How to Manage Your Credit Card Debt

By | January 17, 2012

Credit cards have many advantages, such as money-back rewards and the convenience of not needing to carry cash. They also allow consumers to pay for emergency expenses at a later date. For instance, if you have to make an unexpected car repair just before payday, you can ensure your car keeps running even if you don’t have the cash on hand.

The ability to make purchases without cash on hand is a double-edged sword. If you’ve been buying more than you should, that pile of credit card debt can start to look insurmountable. You can overcome it though, with some discipline and a few simple strategies.

The first thing to do is create a budget. Figure out how much you make and how much you spend each month, then focus on eliminating or reducing any unnecessary expenses. For even better budget tracking, organize your expenses into categories that make sense to you. For example: rent, car payments, food, entertainment and childcare. Categories can make it easier to see where you’re spending more than you should.

Make more than the minimum payment on your credit card bills. Because of how interest works, if you only pay the minimum amount the items you purchase end up costing much more than the ticket price. If you buy a $300 television set and your minimum monthly payment is $10, with an interest rate of 16 percent (the national average), not only will it take you 38 months to pay off the TV, it’ll end up costing $379!
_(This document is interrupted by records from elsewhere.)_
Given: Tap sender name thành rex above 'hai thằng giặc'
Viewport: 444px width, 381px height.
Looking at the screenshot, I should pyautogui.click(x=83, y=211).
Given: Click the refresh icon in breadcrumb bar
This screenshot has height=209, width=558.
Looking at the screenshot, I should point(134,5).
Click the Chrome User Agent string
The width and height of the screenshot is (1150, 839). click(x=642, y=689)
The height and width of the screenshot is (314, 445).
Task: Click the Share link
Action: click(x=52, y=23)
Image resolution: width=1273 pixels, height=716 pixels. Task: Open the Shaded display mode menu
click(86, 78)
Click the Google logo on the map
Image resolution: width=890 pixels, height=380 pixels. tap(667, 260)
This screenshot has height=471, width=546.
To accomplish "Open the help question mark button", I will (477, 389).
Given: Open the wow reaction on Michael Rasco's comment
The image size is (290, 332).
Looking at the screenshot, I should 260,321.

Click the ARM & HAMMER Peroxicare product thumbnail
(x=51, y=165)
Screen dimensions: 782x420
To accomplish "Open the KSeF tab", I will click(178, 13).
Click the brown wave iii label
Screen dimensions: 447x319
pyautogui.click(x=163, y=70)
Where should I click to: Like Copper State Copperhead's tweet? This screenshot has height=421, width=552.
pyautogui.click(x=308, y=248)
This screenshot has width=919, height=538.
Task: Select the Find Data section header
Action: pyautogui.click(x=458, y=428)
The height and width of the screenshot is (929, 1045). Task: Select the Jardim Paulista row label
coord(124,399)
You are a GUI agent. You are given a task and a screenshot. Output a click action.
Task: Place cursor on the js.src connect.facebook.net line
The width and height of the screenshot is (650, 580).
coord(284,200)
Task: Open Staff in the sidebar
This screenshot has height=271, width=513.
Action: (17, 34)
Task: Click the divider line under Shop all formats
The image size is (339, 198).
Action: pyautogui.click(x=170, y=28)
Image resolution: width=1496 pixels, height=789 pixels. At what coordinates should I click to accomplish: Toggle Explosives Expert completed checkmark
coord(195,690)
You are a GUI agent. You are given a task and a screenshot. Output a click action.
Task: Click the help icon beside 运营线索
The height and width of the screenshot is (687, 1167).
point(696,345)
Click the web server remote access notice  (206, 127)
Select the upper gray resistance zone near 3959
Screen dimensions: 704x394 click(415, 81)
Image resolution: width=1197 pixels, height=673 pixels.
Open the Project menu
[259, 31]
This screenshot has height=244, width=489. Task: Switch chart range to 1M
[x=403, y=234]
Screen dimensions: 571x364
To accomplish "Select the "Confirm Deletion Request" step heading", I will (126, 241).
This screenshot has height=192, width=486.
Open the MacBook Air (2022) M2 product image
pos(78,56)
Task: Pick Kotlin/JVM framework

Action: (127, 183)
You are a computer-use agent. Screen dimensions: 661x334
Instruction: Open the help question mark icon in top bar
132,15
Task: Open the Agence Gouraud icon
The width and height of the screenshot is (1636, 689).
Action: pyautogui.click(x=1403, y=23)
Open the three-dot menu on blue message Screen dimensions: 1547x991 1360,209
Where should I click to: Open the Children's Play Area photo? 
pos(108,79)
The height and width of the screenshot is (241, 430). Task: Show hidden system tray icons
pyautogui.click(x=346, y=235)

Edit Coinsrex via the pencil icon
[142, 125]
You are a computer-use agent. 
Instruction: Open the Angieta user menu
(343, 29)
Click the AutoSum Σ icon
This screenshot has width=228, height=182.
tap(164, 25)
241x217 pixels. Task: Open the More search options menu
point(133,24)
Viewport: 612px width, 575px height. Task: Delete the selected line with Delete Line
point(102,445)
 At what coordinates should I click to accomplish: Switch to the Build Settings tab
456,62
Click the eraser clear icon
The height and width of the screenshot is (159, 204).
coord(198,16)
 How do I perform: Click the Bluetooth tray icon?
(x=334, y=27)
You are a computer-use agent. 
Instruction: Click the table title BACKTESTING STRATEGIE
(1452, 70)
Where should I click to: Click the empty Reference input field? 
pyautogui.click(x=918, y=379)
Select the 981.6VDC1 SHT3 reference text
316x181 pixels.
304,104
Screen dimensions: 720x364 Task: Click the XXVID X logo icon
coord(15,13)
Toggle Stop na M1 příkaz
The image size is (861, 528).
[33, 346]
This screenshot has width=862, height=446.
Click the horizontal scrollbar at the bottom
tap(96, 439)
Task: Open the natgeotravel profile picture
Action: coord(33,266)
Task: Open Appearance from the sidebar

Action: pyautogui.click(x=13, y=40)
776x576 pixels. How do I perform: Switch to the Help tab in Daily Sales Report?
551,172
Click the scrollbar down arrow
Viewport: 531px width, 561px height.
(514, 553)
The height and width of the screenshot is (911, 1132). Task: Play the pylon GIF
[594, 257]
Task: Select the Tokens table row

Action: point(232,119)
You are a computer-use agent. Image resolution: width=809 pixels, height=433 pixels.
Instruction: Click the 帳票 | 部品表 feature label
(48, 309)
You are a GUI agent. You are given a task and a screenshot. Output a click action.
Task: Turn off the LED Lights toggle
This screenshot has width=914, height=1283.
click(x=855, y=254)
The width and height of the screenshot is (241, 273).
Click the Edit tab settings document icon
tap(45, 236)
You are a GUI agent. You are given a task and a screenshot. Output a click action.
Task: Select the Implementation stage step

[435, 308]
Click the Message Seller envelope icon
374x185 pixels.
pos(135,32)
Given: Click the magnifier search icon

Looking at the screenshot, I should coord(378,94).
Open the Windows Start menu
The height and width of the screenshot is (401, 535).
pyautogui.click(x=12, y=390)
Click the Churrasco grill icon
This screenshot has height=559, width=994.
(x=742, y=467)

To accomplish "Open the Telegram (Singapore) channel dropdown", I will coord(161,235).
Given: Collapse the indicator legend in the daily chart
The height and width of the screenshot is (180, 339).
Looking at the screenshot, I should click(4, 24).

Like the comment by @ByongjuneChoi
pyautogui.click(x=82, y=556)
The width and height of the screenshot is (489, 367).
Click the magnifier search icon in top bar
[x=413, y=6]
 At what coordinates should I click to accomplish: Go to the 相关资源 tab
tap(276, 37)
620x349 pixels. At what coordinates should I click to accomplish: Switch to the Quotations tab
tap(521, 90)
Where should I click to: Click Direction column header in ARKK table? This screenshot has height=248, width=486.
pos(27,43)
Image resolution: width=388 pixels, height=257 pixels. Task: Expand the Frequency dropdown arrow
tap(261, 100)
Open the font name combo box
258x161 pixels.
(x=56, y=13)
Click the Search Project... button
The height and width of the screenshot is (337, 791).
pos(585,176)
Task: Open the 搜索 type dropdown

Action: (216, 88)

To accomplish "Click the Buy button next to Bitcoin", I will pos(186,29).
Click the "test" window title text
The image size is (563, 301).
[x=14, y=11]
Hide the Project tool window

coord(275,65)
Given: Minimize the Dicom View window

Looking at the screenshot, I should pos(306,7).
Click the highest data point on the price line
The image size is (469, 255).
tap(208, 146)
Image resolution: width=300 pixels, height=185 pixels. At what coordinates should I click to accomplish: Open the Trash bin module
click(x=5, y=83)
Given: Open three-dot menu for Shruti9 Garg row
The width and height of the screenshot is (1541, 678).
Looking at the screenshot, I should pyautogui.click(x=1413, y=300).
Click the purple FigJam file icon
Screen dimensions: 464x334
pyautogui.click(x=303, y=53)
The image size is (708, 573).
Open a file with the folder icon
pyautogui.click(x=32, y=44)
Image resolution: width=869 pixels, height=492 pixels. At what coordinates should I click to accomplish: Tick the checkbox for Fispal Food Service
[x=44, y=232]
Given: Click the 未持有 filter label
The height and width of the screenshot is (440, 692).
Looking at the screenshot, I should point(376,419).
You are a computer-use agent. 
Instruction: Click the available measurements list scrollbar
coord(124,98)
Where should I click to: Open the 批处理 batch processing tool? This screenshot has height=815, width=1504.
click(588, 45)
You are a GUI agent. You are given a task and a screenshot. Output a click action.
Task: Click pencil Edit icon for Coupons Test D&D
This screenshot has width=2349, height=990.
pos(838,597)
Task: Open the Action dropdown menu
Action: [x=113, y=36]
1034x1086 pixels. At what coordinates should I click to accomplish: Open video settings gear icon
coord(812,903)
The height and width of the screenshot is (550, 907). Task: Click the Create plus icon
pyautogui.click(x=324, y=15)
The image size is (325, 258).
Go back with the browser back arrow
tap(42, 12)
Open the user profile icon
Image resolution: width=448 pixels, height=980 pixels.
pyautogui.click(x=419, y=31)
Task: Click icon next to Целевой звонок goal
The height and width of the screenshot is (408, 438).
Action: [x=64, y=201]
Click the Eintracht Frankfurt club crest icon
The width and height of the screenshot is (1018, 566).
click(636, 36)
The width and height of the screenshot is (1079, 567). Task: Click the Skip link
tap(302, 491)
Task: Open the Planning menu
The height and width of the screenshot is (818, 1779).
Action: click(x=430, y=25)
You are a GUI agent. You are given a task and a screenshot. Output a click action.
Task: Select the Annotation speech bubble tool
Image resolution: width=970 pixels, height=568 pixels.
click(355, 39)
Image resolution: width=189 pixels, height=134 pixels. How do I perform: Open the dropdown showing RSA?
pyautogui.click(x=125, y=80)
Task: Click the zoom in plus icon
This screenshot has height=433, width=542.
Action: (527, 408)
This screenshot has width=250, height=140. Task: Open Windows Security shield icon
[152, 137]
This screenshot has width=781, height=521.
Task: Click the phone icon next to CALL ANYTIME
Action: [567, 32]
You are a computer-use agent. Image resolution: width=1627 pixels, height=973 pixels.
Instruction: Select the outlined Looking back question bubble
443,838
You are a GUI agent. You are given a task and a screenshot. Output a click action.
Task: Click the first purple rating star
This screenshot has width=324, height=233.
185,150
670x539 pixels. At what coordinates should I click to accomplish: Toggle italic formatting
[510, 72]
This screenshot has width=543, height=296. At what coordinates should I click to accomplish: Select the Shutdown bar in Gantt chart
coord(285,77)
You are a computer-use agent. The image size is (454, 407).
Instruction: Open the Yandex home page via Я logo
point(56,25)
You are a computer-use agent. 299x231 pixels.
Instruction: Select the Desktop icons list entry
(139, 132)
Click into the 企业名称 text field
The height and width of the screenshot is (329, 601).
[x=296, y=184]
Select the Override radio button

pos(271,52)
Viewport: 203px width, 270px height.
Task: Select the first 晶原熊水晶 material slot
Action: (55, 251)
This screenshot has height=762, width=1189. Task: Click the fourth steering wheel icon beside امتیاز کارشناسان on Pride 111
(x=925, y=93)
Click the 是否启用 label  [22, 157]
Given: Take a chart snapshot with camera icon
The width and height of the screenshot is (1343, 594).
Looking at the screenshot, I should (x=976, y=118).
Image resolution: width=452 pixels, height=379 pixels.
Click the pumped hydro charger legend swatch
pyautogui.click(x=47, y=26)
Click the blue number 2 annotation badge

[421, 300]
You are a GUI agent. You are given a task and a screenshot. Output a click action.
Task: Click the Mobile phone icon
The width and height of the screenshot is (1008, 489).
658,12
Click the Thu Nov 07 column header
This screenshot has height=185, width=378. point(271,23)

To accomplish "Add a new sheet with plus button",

Pay off the card with the highest interest rate first. Take a look at the legal agreements for each of your credit cards and determine which has the highest interest rate and make larger payments to that card rather than the others. This will reduce the total amount of interest you end up paying. It also allows you to eliminate your debt faster, because you can pay more per month to any remaining cards after the highest interest card has been paid off. Even with a higher balance on a lower-interest card, it will end up costing you less overall to pay off the higher-interest card first and you’ll reduce your total credit card debt faster.

Using your debit card will help you stay within your budget. A great way to maintain your spending budget is to use a debit card. This will help keep you aware of your budget and how much you truly have to spend.

If you feel you cannot eliminate the debt on your own, the final strategy is to seek credible professional help. Avoid taking out a payday loan or using a check cashing service. Remember, when reducing debt, slow and steady wins the race.